- The Washington Times - Monday, June 19, 2006

From combined dispatches

The Supreme Court refused yesterday to block part of the six-month-old Medicare prescription-drug program, a defeat for states that claim they may get stuck with the bill.

The court also said it would expand its review of a federal law banning some abortion procedures by deciding a California case on whether the law was too vague and imposed a burden on women.

Justices declined without comment to temporarily stop part of the law that added a prescription-drug benefit to Medicare, the federal health insurance program for the elderly and disabled. States were contesting a requirement that they pay the federal government for some expenses.

The justices also said that the fight belonged in a lower court, not the Supreme Court.

The 2003 law went into effect Jan. 1. About 43 million people are eligible for the benefit, although some missed a May deadline to sign up and may face a penalty.

Texas, Kentucky, Maine, Missouri and New Jersey called on the justices to issue an injunction and to allow them to bring the appeal. The justices rejected both requests without explanation.

Ten other states also filed briefs with the court claiming the program threatens state independence: Alaska, Arizona, Connecticut, Kansas, Mississippi, New Hampshire, Ohio, Oklahoma, South Carolina and Vermont.

State lawsuits against the federal government can be filed directly with the Supreme Court, or begin in lower courts. The Bush administration told the justices that this case belonged in a lower court, and that states should actually receive more money, not less, under the law.

“The states cannot establish that the [law] … will cause them any financial hardship at all,” Solicitor General Paul Clement wrote.

Exercise set:
#1 Copy word for word the part of the Medicare ruling article that begins at "The court also" and stops after "face a penalty.".
#2 Continue the Medicare ruling article, starting after its final sentence.

Raw data:
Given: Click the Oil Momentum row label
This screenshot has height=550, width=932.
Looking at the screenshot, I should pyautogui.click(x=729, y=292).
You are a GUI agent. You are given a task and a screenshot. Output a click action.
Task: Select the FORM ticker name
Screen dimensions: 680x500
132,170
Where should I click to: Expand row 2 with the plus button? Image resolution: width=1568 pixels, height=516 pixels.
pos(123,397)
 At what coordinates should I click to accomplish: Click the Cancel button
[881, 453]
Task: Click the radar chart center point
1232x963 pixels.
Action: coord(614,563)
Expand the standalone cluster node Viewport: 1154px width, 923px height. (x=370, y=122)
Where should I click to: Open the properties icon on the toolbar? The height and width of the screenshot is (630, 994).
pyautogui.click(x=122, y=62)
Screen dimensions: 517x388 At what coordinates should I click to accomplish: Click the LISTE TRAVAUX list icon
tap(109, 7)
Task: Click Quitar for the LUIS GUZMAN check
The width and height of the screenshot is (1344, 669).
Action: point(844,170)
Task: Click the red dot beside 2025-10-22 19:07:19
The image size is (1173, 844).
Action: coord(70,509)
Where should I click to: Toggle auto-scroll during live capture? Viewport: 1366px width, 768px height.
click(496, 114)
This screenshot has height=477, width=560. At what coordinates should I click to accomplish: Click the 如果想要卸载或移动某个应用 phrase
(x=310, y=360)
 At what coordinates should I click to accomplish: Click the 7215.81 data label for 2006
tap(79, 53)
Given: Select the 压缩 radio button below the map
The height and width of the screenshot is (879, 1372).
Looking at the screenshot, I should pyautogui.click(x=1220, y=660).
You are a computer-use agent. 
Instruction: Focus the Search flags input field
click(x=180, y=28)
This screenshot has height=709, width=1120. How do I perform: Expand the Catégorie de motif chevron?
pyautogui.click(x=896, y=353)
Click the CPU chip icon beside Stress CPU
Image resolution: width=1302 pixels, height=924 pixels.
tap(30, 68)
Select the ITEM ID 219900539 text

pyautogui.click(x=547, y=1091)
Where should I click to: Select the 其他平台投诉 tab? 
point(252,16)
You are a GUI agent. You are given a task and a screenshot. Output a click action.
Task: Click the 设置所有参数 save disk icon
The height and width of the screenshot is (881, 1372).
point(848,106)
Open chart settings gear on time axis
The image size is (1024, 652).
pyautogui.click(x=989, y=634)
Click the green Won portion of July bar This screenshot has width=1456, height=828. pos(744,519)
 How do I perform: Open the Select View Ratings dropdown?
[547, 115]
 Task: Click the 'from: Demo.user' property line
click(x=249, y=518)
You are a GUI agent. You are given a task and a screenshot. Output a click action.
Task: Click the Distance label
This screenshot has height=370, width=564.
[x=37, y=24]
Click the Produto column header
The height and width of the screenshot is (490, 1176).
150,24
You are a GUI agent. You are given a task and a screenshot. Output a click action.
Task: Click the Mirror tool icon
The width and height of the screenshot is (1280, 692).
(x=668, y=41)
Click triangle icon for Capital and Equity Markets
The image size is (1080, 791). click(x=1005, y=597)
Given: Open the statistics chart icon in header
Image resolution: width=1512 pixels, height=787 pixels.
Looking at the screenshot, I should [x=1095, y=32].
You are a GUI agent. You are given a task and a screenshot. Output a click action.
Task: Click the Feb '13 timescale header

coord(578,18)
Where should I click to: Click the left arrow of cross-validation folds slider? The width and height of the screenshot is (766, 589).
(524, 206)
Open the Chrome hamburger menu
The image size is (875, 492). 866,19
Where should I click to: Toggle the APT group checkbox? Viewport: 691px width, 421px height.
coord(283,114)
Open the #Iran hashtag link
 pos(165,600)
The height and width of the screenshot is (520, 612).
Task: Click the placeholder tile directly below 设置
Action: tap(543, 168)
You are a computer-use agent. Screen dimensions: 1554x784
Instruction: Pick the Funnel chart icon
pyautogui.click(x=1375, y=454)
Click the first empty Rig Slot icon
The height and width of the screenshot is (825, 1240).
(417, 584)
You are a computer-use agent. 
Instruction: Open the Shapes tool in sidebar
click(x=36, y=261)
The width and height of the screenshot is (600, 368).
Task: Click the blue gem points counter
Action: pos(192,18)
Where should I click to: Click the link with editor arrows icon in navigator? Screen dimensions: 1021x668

Results in order:
#1
The court also said it would expand its review of a federal law banning some abortion procedures by deciding a California case on whether the law was too vague and imposed a burden on women.

Justices declined without comment to temporarily stop part of the law that added a prescription-drug benefit to Medicare, the federal health insurance program for the elderly and disabled. States were contesting a requirement that they pay the federal government for some expenses.

The justices also said that the fight belonged in a lower court, not the Supreme Court.

The 2003 law went into effect Jan. 1. About 43 million people are eligible for the benefit, although some missed a May deadline to sign up and may face a penalty.

#2
The contested part of the law involves a provision that requires states to pay the federal government part of the money they are expected to save because they no longer must pay for drugs for people enrolled in both Medicare and Medicaid.

People who were covered previously by state Medicaid programs are part of the new program.

The review of the abortion procedures law in California could show whether the court’s two newest members, Chief Justice John G. Roberts Jr. and Justice Samuel A. Alito Jr., both conservatives appointed by President Bush, are willing to restrict abortion rights.

The justices had in February agreed to rule on a Nebraska case on whether the Partial-Birth Abortion Ban Act of 2003 is unconstitutional because it lacks an exception to protect the health of a pregnant woman.

The California case involved additional issues on whether the law imposed an undue burden on a woman’s right to seek an abortion and whether it is unconstitutionally vague. A U.S. appeals court declared the law unconstitutional and upheld an injunction barring its enforcement.

Jay Sekulow, chief counsel of the American Center for Law and Justice, a group opposed to abortion, said, “The Supreme Court took a significant step today that clearly puts the issue of partial-birth abortion front and center.”